■ **Stored items**:
────

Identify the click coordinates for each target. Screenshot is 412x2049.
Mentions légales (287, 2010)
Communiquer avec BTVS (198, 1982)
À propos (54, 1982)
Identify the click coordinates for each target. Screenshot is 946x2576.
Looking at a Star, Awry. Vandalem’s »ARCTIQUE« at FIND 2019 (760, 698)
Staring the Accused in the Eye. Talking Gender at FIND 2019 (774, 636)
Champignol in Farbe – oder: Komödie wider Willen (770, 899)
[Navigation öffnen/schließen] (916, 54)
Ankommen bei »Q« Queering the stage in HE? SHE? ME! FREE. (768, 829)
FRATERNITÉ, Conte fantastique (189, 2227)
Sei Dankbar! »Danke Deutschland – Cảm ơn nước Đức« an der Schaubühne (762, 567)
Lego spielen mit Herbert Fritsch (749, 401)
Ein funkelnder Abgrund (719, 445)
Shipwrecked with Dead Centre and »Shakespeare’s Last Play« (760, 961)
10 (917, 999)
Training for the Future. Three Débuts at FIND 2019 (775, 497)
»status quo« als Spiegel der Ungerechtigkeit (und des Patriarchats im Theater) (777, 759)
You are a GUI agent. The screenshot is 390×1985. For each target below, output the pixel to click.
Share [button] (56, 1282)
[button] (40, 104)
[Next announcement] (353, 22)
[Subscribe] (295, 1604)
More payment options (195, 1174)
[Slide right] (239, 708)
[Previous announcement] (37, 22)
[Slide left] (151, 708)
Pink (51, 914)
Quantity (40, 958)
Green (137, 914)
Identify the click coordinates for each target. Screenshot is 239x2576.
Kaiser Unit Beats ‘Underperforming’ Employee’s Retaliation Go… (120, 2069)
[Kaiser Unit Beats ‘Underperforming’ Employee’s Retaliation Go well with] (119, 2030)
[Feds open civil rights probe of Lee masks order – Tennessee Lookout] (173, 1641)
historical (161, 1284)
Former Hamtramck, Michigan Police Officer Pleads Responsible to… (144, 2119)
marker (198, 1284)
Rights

────

Copy the lines above exactly, beginning at the line that has "Schaubühne (762, 567)" and stopping after the line that has "10 (917, 999)", and omit the rest.

■ **TASK ANSWER**:
Sei Dankbar! »Danke Deutschland – Cảm ơn nước Đức« an der Schaubühne (762, 567)
Lego spielen mit Herbert Fritsch (749, 401)
Ein funkelnder Abgrund (719, 445)
Shipwrecked with Dead Centre and »Shakespeare’s Last Play« (760, 961)
10 (917, 999)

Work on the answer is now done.